▶ [RECORDED DATA]:

◇ ◇ ◇ ◇ ◇

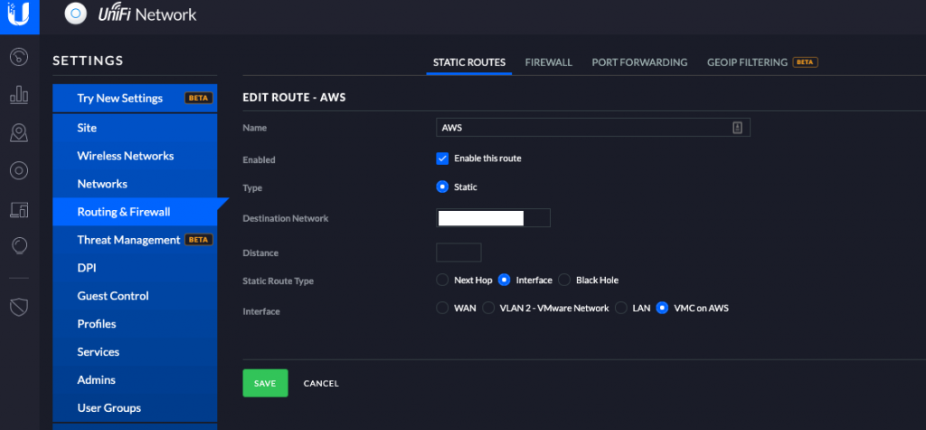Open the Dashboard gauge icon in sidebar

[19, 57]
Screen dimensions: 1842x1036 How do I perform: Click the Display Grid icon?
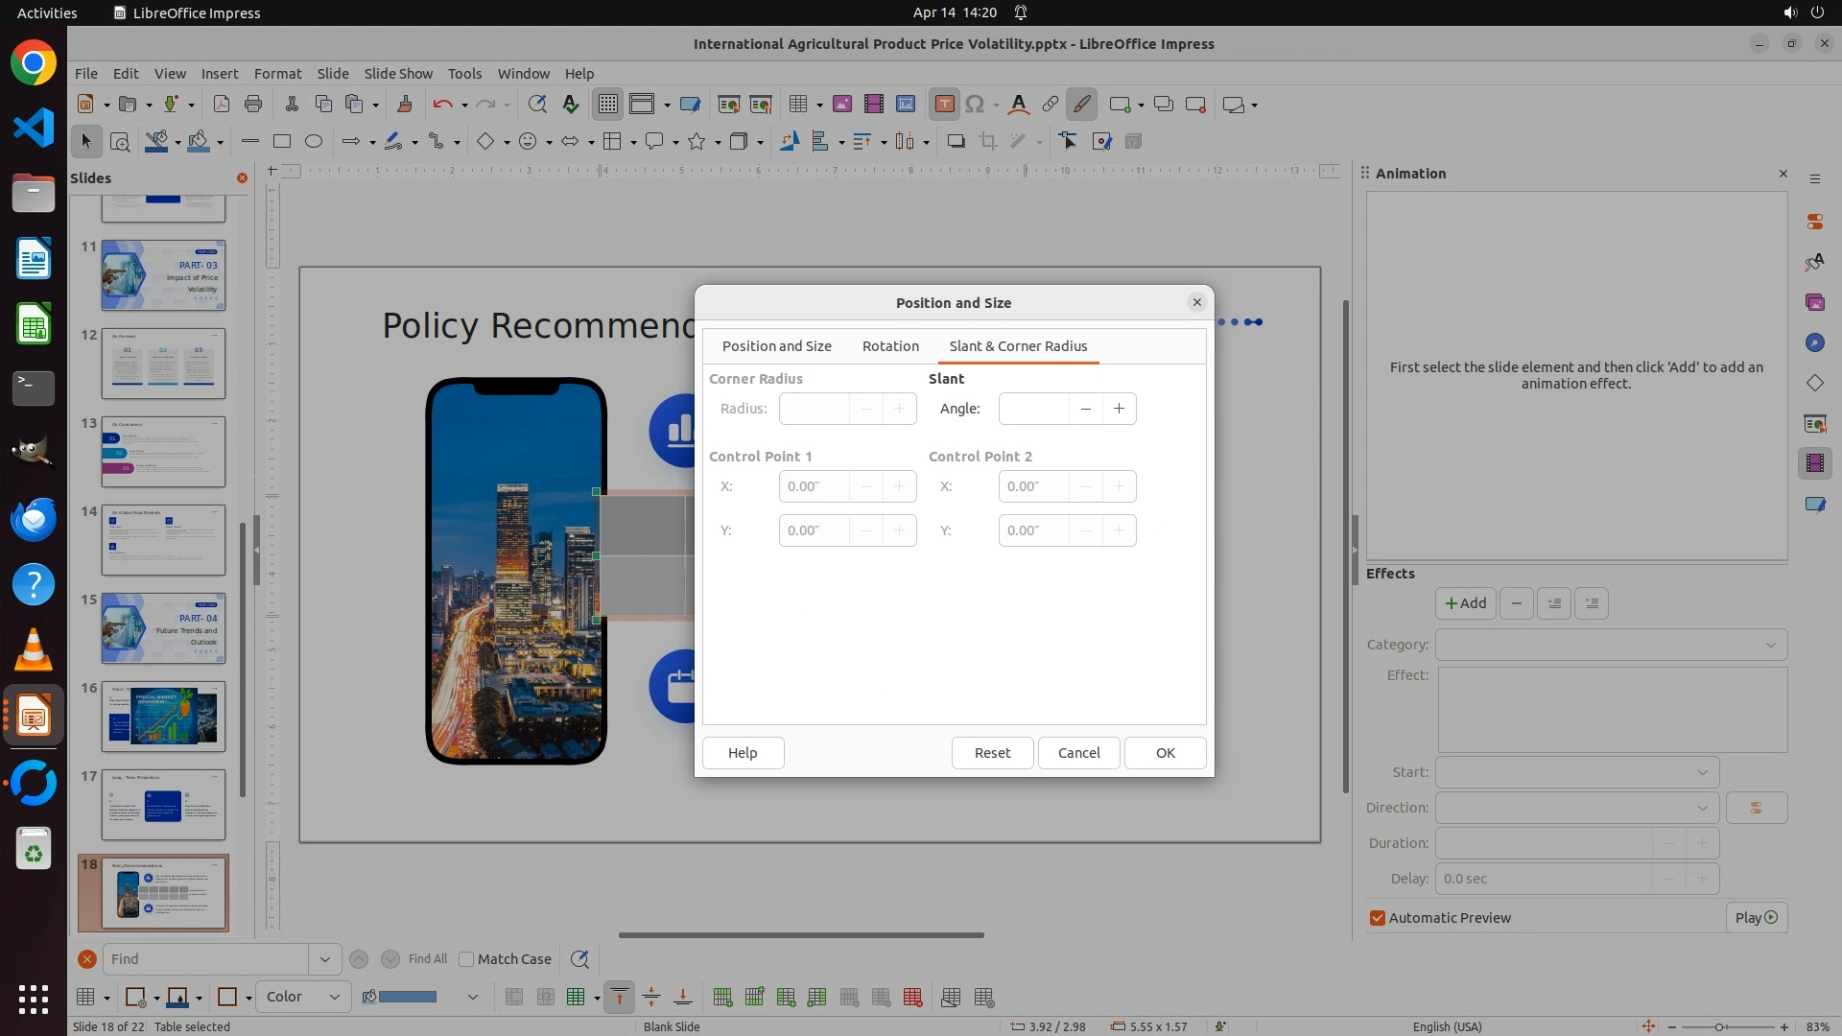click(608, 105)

◇ ◇ ◇ ◇ ◇

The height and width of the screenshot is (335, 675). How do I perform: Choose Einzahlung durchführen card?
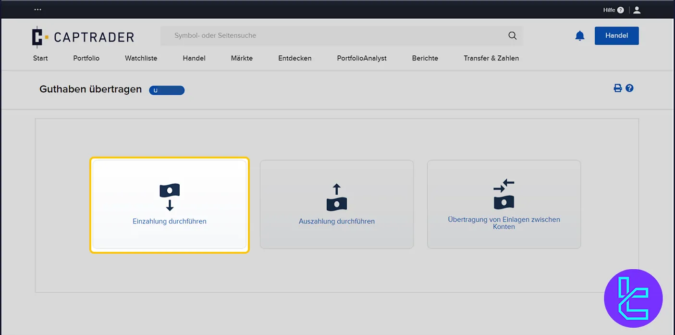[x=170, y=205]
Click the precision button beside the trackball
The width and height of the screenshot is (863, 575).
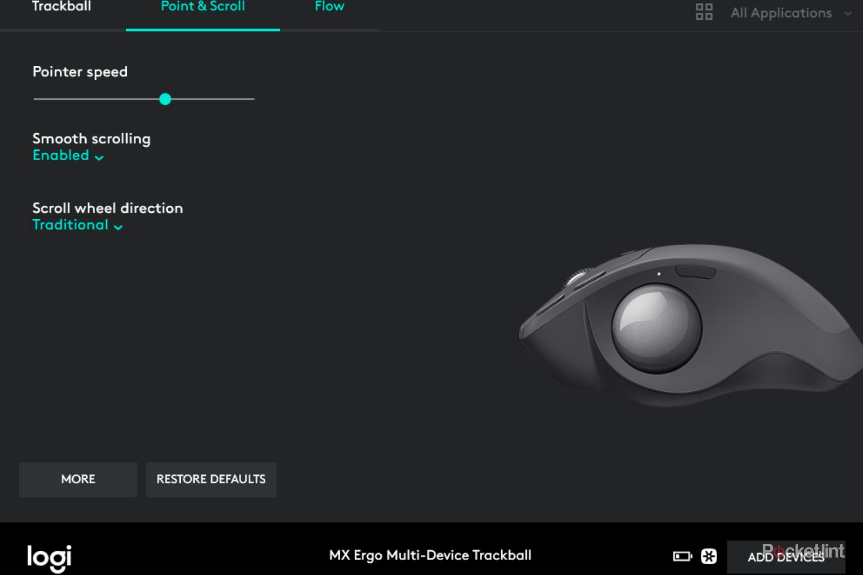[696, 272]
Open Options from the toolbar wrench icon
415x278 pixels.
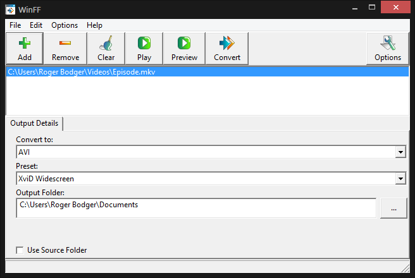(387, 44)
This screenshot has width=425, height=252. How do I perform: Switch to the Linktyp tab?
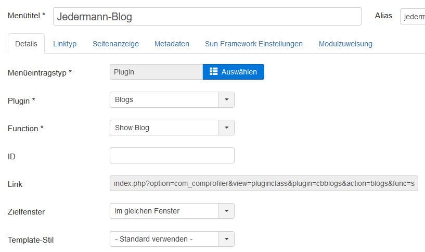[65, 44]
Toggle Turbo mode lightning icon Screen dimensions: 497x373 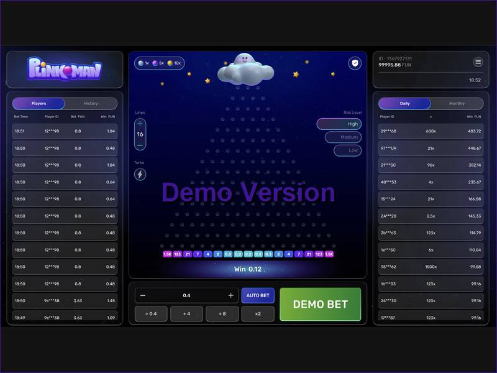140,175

◇ ◇ ◇ ◇ ◇

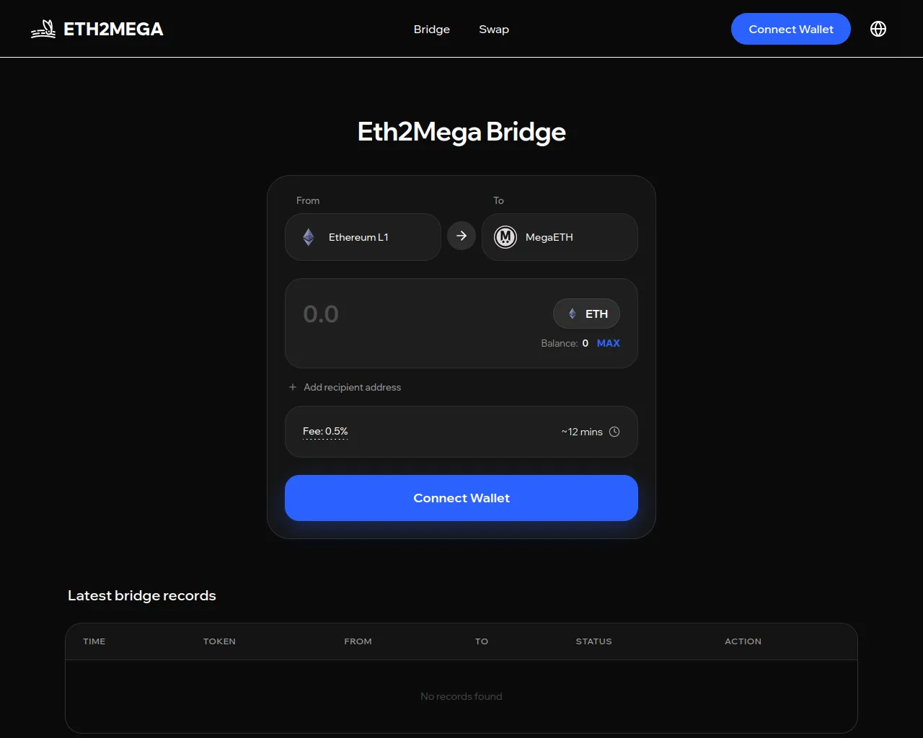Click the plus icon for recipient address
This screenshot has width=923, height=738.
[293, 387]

◇ ◇ ◇ ◇ ◇

▶ [TASK BRIEF]:
Retype the records from the line with "Open the Dashboard gauge icon in sidebar" up to and including the line with "click(608, 105)", leaving the pictures out.

▶ [SOLUTION FOR THIS PROBLEM]:
Open the Dashboard gauge icon in sidebar

[19, 57]
Screen dimensions: 1842x1036 How do I perform: Click the Display Grid icon?
click(608, 105)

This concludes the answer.